# [Task to carry out]
Write out the records below again with "computer-use agent" replaced by "desktop automation assistant" wherever it occurs and everything else unchanged, leaving out the pictures.

** start of Entries shown **

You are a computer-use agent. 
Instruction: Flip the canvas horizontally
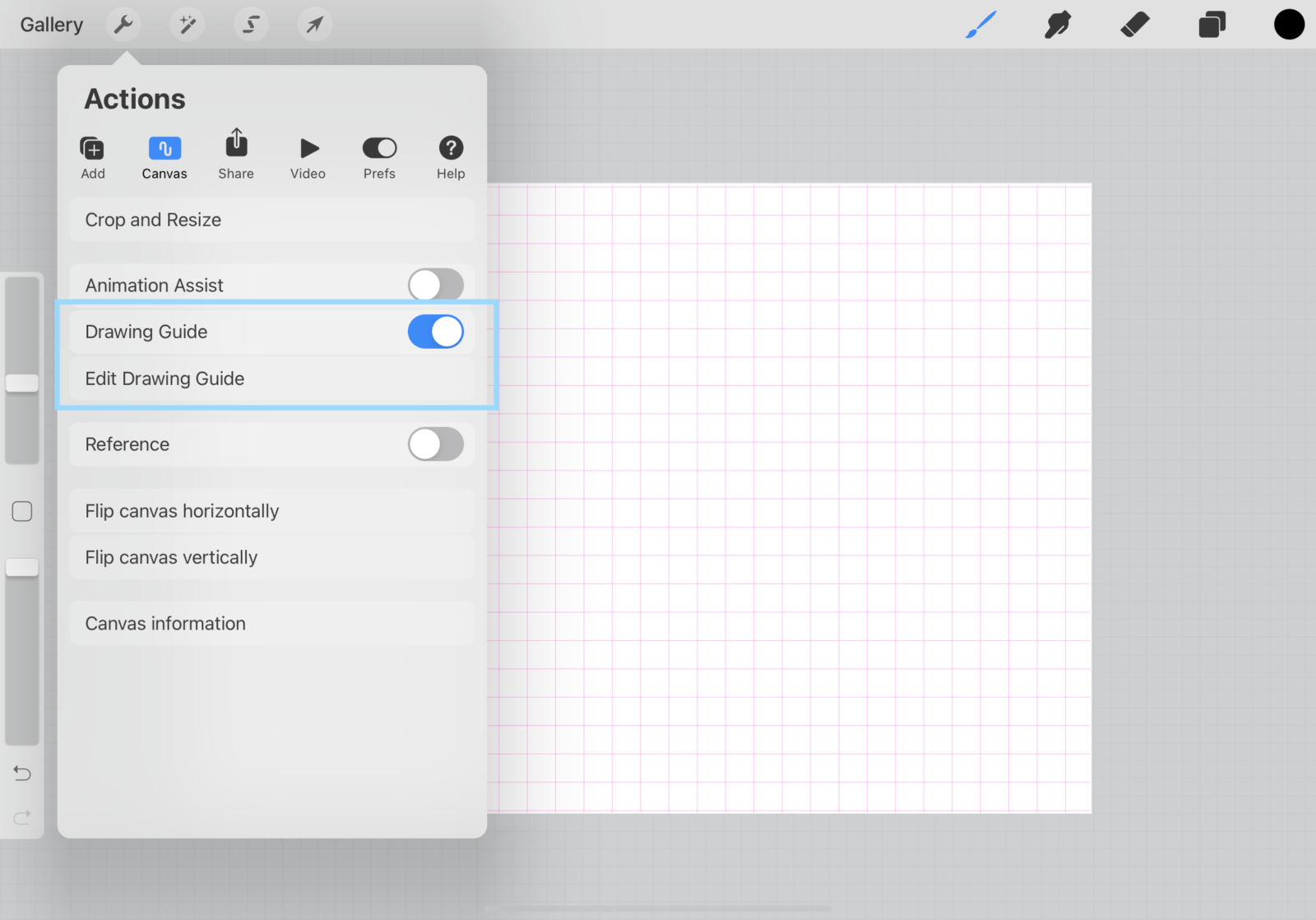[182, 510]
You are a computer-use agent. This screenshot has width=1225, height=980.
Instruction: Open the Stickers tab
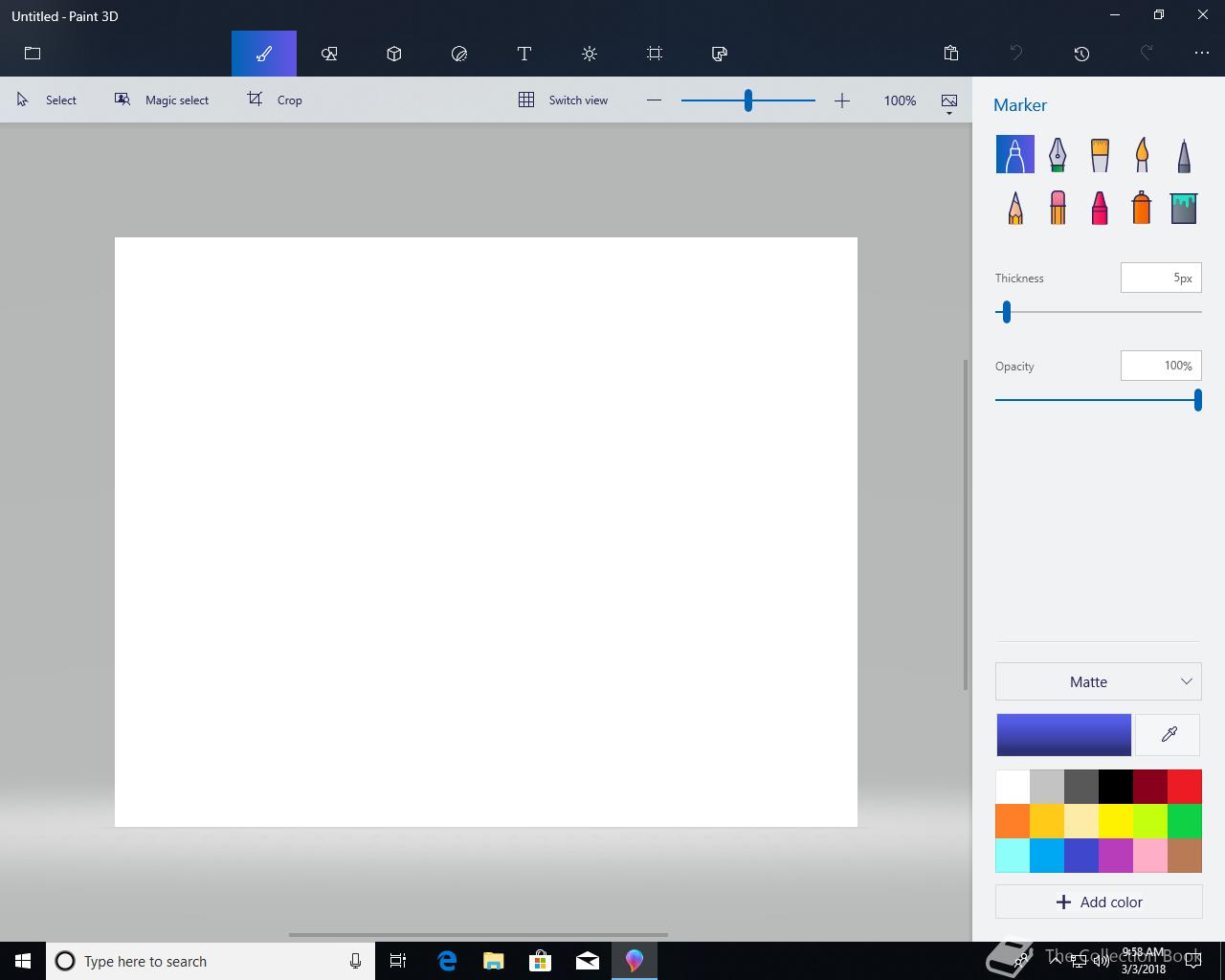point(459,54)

** end of Entries shown **

# [Solution]
You are a desktop automation assistant. 
Instruction: Flip the canvas horizontally
[182, 510]
You are a desktop automation assistant. This screenshot has width=1225, height=980.
Instruction: Open the Stickers tab
point(459,54)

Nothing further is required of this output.